Monday 22 September 2014

Public Health's Road To Our Serfdom

Another busy week beckons at Puddlecote Inc including a trade show where I'll be looking at delicious vehicles which - although innovative and very sexy (for some of us) - are far from practical. I often think Jim Bowen should be the salesman, arm round your shoulder saying "just look what you could have run if you were bankrolled by the Saudi Royals and overhead was irrelevant".

In the meantime, if you haven't read it already, I highly recommend you sort yourself a bevy of your choice and get stuck into an incredibly illuminating essay by Carl Phillips on the history and evolution of modern public health since the 1990s. The full text is here but, by way of a teaser, these excerpts might resonate strongly with regular readers (American spelling alert).
Those who know the history of public health will realize that the germ of nanny-state behavior has always been there. Public health started as a strange combination of fad-diet and temperance nuts along with practicing health professionals who were enlightened enough to be concerned about eliminating disease rather than just treating it. It pulled in established good works such as food facility inspection, occupational health, and vaccine campaigns, and had a legitimate scientific and institutional identity by the mid-20th century. Through several ensuing decades it was mostly legitimate, but the temperance nuts were still there. 
My first encounter with that undercurrent was when I was in grad school, in a different field, writing a paper on the benefits of moderate alcohol consumption. I came across a lot of “public health” papers that insisted that the observed health benefits of alcohol consumption were not real, grasping at straws to deny overwhelming evidence. I was genuinely baffled at how people could be making such errors. It would be years later before I realized that they were simply lying because that is what you do in “public health” when the facts do not support your preferences about how people should behave.
This denial of the scientifically-proven benefits of moderate drinking, I don't need to remind you, is just as prevalent today.
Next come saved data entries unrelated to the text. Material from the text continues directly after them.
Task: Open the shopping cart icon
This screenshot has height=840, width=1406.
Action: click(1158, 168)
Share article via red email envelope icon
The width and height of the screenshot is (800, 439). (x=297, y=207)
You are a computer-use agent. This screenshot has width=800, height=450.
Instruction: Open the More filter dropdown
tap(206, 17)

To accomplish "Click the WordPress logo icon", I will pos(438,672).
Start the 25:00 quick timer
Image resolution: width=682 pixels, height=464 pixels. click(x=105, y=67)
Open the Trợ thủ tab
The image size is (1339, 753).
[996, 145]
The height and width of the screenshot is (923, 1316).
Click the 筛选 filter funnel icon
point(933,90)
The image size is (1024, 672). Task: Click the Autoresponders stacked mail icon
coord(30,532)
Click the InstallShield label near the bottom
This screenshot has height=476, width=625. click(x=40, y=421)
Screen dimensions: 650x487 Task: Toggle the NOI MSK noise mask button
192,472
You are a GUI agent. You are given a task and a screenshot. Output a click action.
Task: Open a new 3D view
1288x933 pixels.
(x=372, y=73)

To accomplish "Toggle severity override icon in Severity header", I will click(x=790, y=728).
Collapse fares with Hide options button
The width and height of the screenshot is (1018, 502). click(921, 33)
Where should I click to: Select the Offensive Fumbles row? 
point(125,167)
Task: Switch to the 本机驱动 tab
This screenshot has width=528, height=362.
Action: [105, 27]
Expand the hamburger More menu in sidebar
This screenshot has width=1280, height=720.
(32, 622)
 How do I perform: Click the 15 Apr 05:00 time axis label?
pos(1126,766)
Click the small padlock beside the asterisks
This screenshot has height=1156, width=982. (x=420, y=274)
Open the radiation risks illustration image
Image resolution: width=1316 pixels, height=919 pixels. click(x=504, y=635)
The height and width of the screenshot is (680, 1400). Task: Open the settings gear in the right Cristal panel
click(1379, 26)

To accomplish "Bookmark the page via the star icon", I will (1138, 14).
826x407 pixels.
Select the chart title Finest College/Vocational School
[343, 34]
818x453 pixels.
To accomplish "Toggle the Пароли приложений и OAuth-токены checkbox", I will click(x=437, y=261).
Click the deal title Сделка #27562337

On the Ashton saga, Phillips writes:
The real scandal here is not that one self-important think-tank was unwilling to get rid of its president over grossly unprofessional behavior (though that is a scandal), but that “public health” rallied around him. Here is a supposed adult who publicly said “fuck you” to members of the public who he is supposed to care about (he did not use that exact phrase as far as I know, but actually did use other words that I would not type into this blog). The people he attacked were disagreeing with him almost entirely in a polite and professional way. And yet I have not seen one single statement along the lines of “this is a real shame because I respected Aston for years, but for the credibility of public health, he has got to go.” Not one sign of remorse from the institutions of public health. Instead, I have seen a number of public health academics and other supposedly respectable professionals actively speaking up in his defense. These communications represented (and in some cases, basically explicitly stated) the attitude that “public health” does not owe the public any consideration at all. 
Put another way, public health stopped being about health when they started denying the health benefits of THR or alcohol. Then they stopped being about the public when the decided that it was not a problem that the public hates them for what they are doing.
And on 'public health' emphasis on longevity over general welfare:
We observed how sharply this contrasted with the implicit objective function in almost every public health policy discussion, which is basically “maximize longevity at any expense, and everything else be damned.” The economists who study medical care at least interject into this the caveat that some financial expenditures are too much to pay for the tiny bit of extra longevity they provide. But to the public health people, all other costs and benefits are trumped by the one objective. Economists’ objective function, we agreed, was not quite right, but at least it was generally defensible. The public health view, on the other hand, was utterly absurd. No one wants to live their life according to such an objective. Not even close. And therefore there is no possible way to justify it as an ethical goal for public policy. 
[...] 
Because their underlying ethic — one that has never been accepted by any society and is impossible to defend as an ethical rule based on any moral system or empirical observation — is that the only objective is keeping all these bodies “pure” and walking around as long as possible. This roughly describes the goal of many a computer game, but it is not the actual preference of any people nor of any free society. Indeed, if you asked the people in public health who are capable of understanding the question (which is a minority, but not a tiny minority), “what is the underlying ethic or objective function you are working in pursuit of,” approximately none of them would articulate this absurdity. If you articulated it to them, most would agree it is absurd. Yet they would turn around and continue to make pronouncements and recommendations based on exactly that implicit objective function. They do not even realize they are implicitly basing their professional lives on an indefensible ethic because their professional culture denies them the language to question it and few are intellectual and honest enough to think beyond their profession.
Do go read the whole thing here, it's a real eye-opener.